GregLocock said:
Back to the old numbers game. Off the top of your head how many male composers of classical music can you name? (I'm guessing sixty) Female? (Four) What is the structural reason why there is this imbalance, it can scarcely be due to physical requirements? Or is it innate? If I do the same with novelists there is a much smaller mismatch.
Classical music is a wretchedly terrible metric to enter into this conversation, because most of it was composed in prior centuries. We know for a fact that the socioeconomics in prior centuries were very heavily weighted against women doing things like composing classical music. We could call that 'sexism' or we could call that 'the reality of the 18th century,' but whatever we do call it, it's obvious that it's not currently applicable, which makes the discussion moot. If you're going to use this metric at all, you need to limit yourself to classical music composers within the last 20 or 30 years, and that nukes your data pool. The discussion is basically not worth having.

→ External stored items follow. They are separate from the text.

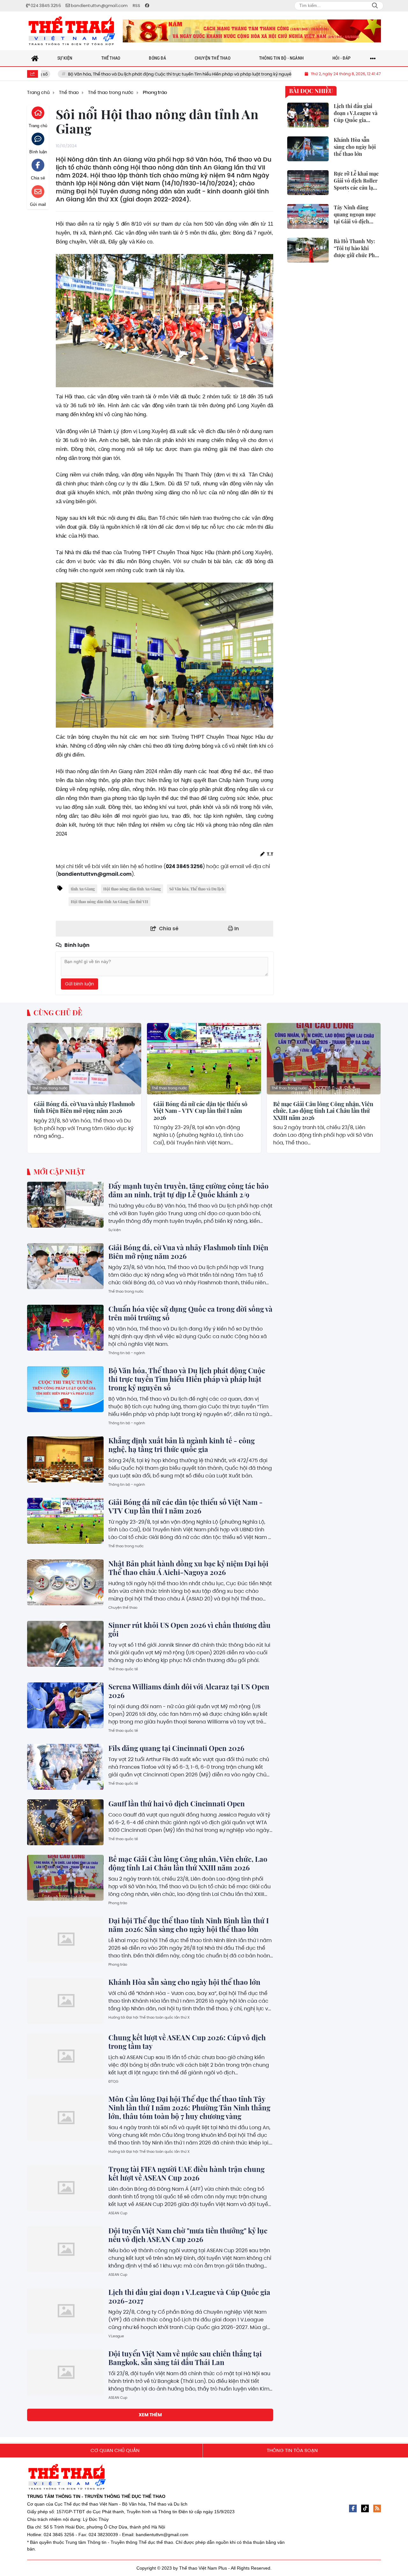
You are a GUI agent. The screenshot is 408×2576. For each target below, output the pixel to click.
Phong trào (117, 1903)
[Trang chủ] (35, 58)
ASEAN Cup (117, 2213)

Now, if we expand the discussion to all current music, we may still see some gender gap. Some of that gender gap might be due to sexism, and some of it might be due to "male variability hypothesis," although I won't take a position on either. I'm not sure MVH applies to creativity. I'm not even sure how creativity would be objectively measured to make the case. MVH is most solid when you look at things like ASVAB scores, which are specifically tailored to more workplace specific traits.

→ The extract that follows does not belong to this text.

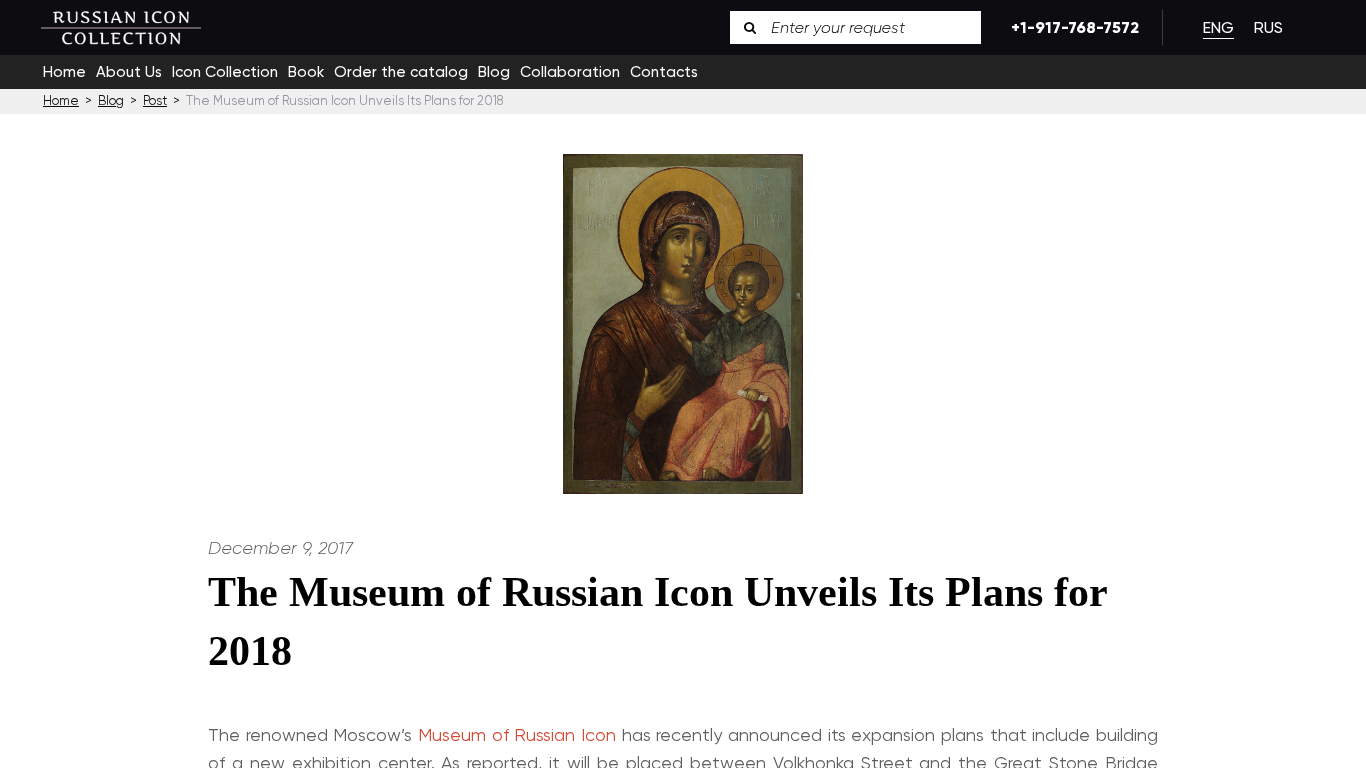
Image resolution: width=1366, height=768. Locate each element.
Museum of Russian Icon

Which brings up another weird thought I've been tooling on for about a year. Is there a gender gap in things like personality or charisma? If so, does it skew towards women? I think it might be possible. (I think a lot of women would emphatically support that idea, quite honestly) If that's the case, and the slow march of AI and automation continues to consume all the professional jobs for which ASVAB style Male Variability Hypothesis applies, then we could see ourselves shift in the next 50 years away from a technocratic, intelligence based economy and more towards a creative one, where the robots do basically all the math. What sort of gender gaps are going to be in that new world? Probably not a popular thing to ponder on an engineering forum.